Back home, the sun had already been up for close to three hours. People were getting up to take showers, to make breakfast, to get dressed for work. Life continued as it always does, a constant cycle that never stops. But here on the beach near the northern tip of California, the sun was just beginning to appear.
I kept glancing at Carver beside me. We hadn’t said anything for the longest time. Finally his eyes shifted to meet mine and we stared at each other. He nodded, touched his throat microphone.
“Everyone in position?”
Some light static from my own earpiece, then Ronny’s voice, confirming he and Bronson were in position. David’s voice followed a second later, confirming the same.
Carver glanced at me once again. I had to squint to see his face clearly enough.

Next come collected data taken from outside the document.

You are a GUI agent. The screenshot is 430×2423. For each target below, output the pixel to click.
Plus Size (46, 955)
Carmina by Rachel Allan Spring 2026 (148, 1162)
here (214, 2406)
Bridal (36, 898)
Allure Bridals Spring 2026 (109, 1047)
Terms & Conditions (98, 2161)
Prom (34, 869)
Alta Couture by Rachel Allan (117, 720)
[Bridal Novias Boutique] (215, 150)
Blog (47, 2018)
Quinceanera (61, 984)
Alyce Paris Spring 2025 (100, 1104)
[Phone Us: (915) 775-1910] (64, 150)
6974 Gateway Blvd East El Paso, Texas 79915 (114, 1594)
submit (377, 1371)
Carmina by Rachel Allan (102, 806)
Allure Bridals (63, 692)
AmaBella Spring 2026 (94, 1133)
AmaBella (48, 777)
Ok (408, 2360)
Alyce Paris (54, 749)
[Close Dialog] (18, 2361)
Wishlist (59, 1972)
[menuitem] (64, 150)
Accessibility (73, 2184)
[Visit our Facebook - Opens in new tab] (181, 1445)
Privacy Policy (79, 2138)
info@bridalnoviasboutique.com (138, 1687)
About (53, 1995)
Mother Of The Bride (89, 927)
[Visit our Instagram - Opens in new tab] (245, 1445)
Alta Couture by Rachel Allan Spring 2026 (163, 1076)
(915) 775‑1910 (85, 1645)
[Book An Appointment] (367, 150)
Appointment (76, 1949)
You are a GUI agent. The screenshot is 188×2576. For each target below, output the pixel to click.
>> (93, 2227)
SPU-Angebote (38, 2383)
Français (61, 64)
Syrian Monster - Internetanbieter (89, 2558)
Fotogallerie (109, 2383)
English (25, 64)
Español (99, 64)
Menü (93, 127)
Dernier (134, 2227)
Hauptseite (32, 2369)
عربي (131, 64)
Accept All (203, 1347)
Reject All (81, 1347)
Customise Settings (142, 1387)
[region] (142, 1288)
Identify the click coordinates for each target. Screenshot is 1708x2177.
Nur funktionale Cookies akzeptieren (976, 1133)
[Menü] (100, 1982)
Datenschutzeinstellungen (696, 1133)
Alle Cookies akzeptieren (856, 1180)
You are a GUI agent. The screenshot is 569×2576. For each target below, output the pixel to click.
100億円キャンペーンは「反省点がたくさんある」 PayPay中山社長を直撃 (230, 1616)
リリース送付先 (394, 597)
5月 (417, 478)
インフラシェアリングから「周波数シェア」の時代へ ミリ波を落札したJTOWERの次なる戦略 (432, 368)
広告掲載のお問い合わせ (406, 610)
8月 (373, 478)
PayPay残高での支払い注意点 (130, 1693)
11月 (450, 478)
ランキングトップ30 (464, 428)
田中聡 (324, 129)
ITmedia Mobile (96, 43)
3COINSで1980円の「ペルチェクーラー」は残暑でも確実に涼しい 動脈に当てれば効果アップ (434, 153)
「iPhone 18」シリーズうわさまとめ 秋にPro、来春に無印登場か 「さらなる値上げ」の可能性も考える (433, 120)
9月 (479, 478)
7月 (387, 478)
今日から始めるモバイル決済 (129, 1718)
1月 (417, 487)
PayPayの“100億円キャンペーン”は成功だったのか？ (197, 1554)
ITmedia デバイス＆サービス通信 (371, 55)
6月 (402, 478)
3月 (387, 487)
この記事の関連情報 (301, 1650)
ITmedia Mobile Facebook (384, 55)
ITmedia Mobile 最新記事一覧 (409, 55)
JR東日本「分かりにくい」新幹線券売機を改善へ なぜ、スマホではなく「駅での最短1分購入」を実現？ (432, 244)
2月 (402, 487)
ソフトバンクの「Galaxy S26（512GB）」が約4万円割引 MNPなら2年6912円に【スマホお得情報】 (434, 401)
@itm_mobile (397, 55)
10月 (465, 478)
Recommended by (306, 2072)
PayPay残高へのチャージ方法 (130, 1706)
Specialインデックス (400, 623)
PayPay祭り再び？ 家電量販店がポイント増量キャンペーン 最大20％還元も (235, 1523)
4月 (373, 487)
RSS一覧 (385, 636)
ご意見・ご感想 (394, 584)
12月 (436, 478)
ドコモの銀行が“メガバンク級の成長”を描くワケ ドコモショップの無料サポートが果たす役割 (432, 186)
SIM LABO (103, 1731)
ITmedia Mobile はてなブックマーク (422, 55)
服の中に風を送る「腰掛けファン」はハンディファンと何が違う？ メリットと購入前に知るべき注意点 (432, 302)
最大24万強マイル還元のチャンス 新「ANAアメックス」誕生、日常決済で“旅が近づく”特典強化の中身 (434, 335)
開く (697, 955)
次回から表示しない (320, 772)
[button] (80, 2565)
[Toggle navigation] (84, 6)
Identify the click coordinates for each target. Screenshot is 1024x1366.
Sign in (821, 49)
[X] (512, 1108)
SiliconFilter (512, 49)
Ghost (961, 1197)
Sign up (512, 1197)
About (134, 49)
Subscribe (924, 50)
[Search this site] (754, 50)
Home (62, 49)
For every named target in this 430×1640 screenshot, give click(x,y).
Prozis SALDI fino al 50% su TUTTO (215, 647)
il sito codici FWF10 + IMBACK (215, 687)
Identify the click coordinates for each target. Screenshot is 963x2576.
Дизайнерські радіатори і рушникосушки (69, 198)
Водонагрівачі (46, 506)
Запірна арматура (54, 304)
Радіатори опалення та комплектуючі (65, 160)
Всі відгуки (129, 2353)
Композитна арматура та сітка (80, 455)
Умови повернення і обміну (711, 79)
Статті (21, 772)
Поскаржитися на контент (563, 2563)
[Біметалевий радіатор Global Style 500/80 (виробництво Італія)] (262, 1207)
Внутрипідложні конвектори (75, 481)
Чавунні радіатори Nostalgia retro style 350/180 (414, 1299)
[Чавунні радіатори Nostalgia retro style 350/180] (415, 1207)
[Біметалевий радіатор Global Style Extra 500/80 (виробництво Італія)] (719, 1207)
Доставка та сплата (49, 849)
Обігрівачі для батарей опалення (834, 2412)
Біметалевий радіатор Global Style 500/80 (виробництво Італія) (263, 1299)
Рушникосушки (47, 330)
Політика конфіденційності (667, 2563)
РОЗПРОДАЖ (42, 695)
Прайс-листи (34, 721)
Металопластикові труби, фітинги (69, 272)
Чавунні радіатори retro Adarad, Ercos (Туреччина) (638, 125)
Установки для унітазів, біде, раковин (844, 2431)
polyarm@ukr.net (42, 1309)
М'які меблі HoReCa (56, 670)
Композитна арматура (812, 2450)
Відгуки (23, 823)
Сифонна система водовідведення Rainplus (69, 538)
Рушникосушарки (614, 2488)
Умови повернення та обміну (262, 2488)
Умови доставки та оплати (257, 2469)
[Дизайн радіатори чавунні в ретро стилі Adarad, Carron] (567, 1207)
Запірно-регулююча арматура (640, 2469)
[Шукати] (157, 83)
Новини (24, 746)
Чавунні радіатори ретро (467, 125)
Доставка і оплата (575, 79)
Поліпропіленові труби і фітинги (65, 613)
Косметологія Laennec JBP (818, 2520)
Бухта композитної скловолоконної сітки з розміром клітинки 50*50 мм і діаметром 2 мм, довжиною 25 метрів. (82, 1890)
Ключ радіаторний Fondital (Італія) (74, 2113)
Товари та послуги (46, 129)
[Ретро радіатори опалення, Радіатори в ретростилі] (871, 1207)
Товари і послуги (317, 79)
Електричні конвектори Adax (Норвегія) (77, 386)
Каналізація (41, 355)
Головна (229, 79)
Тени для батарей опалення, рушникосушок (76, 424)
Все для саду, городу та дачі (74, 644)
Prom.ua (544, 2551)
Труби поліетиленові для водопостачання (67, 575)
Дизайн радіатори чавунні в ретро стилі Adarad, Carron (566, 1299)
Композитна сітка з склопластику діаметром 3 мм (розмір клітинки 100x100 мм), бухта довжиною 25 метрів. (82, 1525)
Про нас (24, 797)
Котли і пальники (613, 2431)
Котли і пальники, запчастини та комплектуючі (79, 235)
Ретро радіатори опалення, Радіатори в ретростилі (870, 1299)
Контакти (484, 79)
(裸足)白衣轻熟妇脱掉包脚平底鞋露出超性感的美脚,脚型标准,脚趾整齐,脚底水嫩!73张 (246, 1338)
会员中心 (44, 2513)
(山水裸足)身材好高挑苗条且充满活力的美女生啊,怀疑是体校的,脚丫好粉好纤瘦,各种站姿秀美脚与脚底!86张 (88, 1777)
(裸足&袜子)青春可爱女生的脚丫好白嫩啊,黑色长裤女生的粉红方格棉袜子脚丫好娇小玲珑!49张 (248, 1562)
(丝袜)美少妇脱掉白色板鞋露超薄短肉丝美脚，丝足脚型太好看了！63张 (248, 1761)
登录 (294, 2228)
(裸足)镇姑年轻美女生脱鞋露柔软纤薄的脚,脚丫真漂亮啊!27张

I hadn’t had my glasses in the past six hours, and while I’d gone longer without them, I didn’t think I could go much longer. I needed them, because I didn’t want to have to squint when I saw Jen and Casey again. I wanted to be ab
le to look at them without any problems and tell them just how much I loved them, how much I missed them, and how I would never let anything like this ever happen again.
“Okay,” Carver whispered, “we’ll go once David’s ready. David, the target in place?”
A pause, then David confirmed that yes, the target was in place.
“On your mark,” Carver said. He had a rifle strapped over his shoulder and now hefted it. I glanced down at the rifle in my hands, surprised by how comfortable I now felt holding it.
For a moment it was like time had stopped and the world held its breath. The waves continued to break against the shore, the sporadic traffic continued to drive up and down the highway, and the guard standing in the parking lot went to light himself another smoke. We watched him from where we were crouched by the beach, maybe fifty, sixty yards away. The tip of his cigarette glowed red as he sucked in all that nicotine. He never had a chance to blow it back out though, because in that moment David fired one shot. The rifle had a silencer, its dull clap drowned out by a tractor-trailer roaring past on the highway, but we heard the sudden intake of breath as the guard’s body jerked, then fell to the ground.
Carver, his hand to his throat mic, said, “Now.”
55
As the world continued spinning and the waves continued breaking and the light of the sun became brighter and brighter by the second, we rushed forward until we were almost touching the Paradise Motel.
It was Ronny and Bronson’s job to hurry into the parking lot where the guard had fallen to pick him up and carry him away, where they deposited his body in the sand and tall grass. Then they started around the front of the motel again, moving carefully right up on the walkway, peeking into the windows, trying to determine if any of the rooms were occupied.
We’d already established the ground rules: as long as whoever they found wasn’t my wife and daughter, they were free to be killed.